The curve $C$ is known as astroid. This is what it looks like

The identity $\cos^2t+\sin^2t=1$ gives us after a bit of tinkering that in $xy$-coordinates it has the equation $$x^{2/3}+y^{2/3}=2^{2/3}.$$ This means that the region is bounded by $-2\le x\le2$, $-(2^{2/3}-x^{2/3})^{3/2}\le y\le(2^{2/3}-x^{2/3})^{3/2}$.

Thus the inner integral is $$\int_{y=-(2^{2/3}-x^{2/3})^{3/2}}^{(2^{2/3}-x^{2/3})^{3/2}}(1-2y)\,dy =\mathop{\Bigg/}\nolimits_{\hspace{-2mm}y=-(2^{2/3}-x^{2/3})^{3/2}}^{\hspace{1mm}(2^{2/3}-x^{2/3})^{3/2}}(y-y^2)=2(2^{2/3}-x^{2/3})^{3/2},$$ as the substitutions into $y^2$ cancel.

The function and this region are both symmetric w.r.t. the $y$-axis, so the answer is $$\iint_R(1-2y)\,dy\,dx=4\int_{x=0}^2(2^{2/3}-x^{2/3})^{3/2}\,dx.$$ Here the substitution $x=2\cos^3t$ stands out. Then you get $$(2^{2/3}-x^{2/3})^{3/2}=(2^{2/3}(1-\cos^2t))^{3/2}=2\sin^3t$$ and $$dx=-6\cos^2t\sin t.$$ This gives a standard trig integral that I'm sure you can manage.
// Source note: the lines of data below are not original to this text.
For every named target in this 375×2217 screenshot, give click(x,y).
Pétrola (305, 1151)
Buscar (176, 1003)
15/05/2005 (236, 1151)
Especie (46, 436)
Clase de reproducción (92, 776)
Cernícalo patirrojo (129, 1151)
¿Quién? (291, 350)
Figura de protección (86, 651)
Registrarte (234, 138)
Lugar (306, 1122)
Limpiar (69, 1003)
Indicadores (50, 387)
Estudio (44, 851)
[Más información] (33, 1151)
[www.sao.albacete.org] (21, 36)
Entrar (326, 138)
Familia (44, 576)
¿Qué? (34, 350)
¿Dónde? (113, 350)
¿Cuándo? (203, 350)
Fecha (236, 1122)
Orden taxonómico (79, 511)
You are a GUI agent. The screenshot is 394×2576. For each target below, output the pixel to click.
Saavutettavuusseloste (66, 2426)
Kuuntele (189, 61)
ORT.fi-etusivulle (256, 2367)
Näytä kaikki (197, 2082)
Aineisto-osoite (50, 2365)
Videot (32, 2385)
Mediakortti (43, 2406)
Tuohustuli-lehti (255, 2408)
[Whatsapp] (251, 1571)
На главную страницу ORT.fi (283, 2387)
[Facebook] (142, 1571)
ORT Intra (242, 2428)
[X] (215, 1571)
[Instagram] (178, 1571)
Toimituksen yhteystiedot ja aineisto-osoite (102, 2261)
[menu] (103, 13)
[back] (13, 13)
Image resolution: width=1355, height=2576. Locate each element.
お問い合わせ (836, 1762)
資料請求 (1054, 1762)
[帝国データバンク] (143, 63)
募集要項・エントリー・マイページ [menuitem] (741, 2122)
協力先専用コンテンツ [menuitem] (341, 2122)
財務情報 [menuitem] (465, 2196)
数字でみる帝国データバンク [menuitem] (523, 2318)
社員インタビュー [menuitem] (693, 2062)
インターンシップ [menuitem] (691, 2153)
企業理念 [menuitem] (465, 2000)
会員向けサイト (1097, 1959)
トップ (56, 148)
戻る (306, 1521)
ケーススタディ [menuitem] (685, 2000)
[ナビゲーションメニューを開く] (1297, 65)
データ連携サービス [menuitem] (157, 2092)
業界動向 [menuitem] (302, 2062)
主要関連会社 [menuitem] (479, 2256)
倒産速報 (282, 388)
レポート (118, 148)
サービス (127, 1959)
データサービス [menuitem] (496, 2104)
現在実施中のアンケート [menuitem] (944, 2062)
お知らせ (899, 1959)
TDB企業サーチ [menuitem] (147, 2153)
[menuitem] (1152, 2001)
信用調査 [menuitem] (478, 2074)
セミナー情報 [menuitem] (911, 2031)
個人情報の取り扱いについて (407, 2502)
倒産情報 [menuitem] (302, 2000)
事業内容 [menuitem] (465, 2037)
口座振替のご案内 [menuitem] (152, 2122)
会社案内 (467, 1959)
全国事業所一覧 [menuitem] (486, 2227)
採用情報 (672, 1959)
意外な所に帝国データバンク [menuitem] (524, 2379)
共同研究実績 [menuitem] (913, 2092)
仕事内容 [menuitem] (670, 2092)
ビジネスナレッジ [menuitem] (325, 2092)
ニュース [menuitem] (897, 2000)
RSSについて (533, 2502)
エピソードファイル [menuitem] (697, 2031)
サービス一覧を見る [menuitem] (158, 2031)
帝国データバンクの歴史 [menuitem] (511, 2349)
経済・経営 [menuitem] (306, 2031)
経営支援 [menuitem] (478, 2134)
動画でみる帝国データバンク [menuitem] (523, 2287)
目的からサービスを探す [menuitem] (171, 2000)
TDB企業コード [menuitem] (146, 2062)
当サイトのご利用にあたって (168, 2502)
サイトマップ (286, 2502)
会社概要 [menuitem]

I got $3\pi/2$.

• I believe you meant astroid, not to be confused with asteroids which are chunks of rocks flying around in space. ;) Commented Jan 17, 2015 at 6:15
• Thanks @DavidH! This was my mistranslation. In Finnish the curve is called (confusingly enough!) asteroidi. And the exact same word is used for those chunks of rock :-) Commented Jan 17, 2015 at 6:58
• How odd! The etymological history of math and science related terminology kind of a hobby of mine. Apparently the 'astroid' derives from the ancient Greek 'ástron+eîdos', whereas 'asteroid' derives from the ancient Greek 'astḗr+eîdos'. I guess this is the words are spelled differently in English. But apparently these two Greek roots were actually synonyms in the ancient Greek language, both meaning "star". Maybe this accounts for the lack of spelling difference in other languages such as Finnish. Cheers =) Commented Jan 17, 2015 at 7:45
• Thanks so much. I suspect that what Apostol's looking for is a combination of this reasoning with the observation about the $y$-coordinate of the centroid in the answer below. In any case, I'm very grateful. Commented Jan 17, 2015 at 14:50

Hint:

\begin{align} \iint_{R}\left(1-2y\right)\,\mathrm{d}A &=\iint_{R}\mathrm{d}A-2\iint_{R}y\,\mathrm{d}A\\ &=\operatorname{area}{\left(R\right)}-2\,S_{y}{\left(R\right)}\\ &=\operatorname{area}{\left(R\right)}-2\,\bar{y}\cdot\operatorname{area}{\left(R\right)},\\ \end{align}

where $S_{y}{\left(R\right)}$ is the first moment of area of the region $R$ in the $y$-direction, and where $\bar{y}$ is the $y$-coordinate of the centroid of $R$. By symmetry, the coordinates of the centroid of $R$ are simply $(\bar{x},\bar{y})=(0,0)$, which should be immediately obvious from a plot of the region. Thus the value of the sought integral reduces to just the area of the region.